Might we see Garfield playing the role on stage, too? We’re definitely overdue for a revival, and Miranda’s version - incorporating Larson’s own life story - puts a whole new spin on it. If we can have three Spider-Men, then surely it’s not that much of a stretch.
Hayley Atwell in Rosmersholm
This is another one we all remember fondly: Atwell’s barnstorming performance as the idealistic Rebecca West in Ibsen’s riveting political drama Rosmersholm. The show lit up the West End in 2019, with Atwell brilliantly matched by Tom Burke and Hamilton star Giles Terera.
It was the latest in Atwell’s peerless run of London shows, which include Major Barbara at the National Theatre, The Pride at Trafalgar Studios and a role-switching Measure for Measure at the Donmar Warehouse.
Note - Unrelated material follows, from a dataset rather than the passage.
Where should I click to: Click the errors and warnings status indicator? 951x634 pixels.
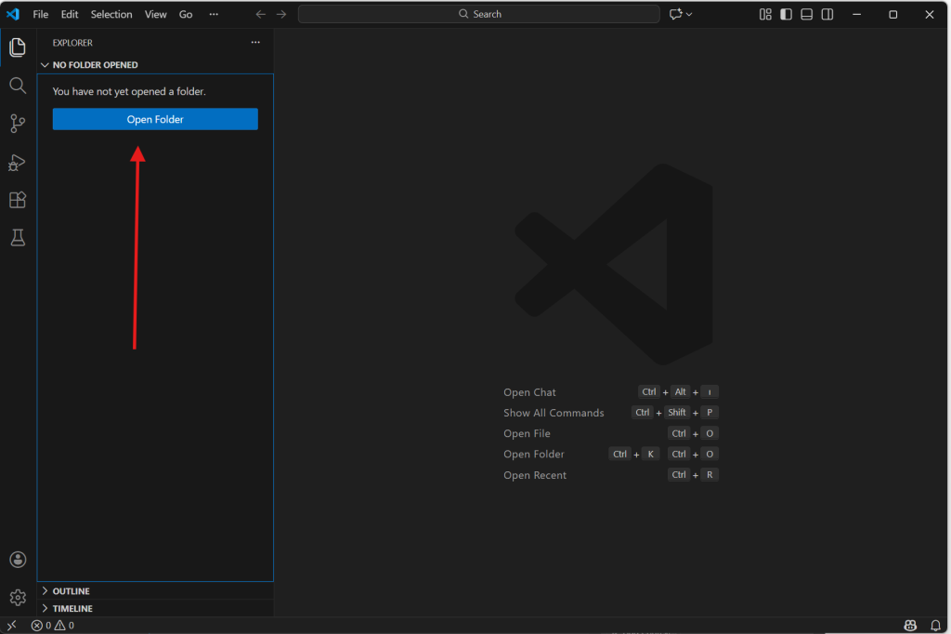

She’s certainly made her mark on the MCU as well, playing the popular character Peggy Carter. We first met Peggy in the Captain America movies - she was Steve Rogers’ love interest - and she also appeared in several Avengers films, Ant-Man and the latest Doctor Strange outing. She was most fun carving her own path in the sadly cancelled TV series Agent Carter. However, if we can’t have a dedicated Peggy series, perhaps we can have Atwell back for another London theatre show soon.